REQUIRED ACTION
Look through the entries for the string "will" and copy every line where it shows up.

────

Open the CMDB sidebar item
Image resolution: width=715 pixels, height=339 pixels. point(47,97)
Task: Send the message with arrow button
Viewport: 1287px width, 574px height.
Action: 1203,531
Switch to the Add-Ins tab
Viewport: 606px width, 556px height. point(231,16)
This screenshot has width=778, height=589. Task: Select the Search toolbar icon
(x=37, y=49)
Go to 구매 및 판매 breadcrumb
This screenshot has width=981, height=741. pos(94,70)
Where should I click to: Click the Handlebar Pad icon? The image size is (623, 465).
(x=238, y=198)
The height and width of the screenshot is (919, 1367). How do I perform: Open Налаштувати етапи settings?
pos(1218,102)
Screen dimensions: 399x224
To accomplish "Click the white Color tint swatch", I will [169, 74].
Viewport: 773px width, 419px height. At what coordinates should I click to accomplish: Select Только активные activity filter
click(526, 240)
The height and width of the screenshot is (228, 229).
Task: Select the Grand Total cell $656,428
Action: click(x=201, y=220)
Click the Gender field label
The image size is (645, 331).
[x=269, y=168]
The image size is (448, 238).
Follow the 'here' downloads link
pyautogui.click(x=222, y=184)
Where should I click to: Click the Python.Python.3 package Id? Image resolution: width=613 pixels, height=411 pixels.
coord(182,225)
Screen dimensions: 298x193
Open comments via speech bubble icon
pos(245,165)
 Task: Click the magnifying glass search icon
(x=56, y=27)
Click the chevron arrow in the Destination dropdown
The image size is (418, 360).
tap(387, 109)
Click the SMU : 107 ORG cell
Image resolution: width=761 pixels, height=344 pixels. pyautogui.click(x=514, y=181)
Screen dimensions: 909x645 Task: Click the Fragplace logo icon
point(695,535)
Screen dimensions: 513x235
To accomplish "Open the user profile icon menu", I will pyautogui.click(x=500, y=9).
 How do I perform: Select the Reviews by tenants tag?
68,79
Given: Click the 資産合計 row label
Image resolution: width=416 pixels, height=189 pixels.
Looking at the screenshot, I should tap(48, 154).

────

YOUR SOLUTION
To accomplish "Click the white Color tint swatch", I will [169, 74].
To accomplish "Open the user profile icon menu", I will pyautogui.click(x=500, y=9).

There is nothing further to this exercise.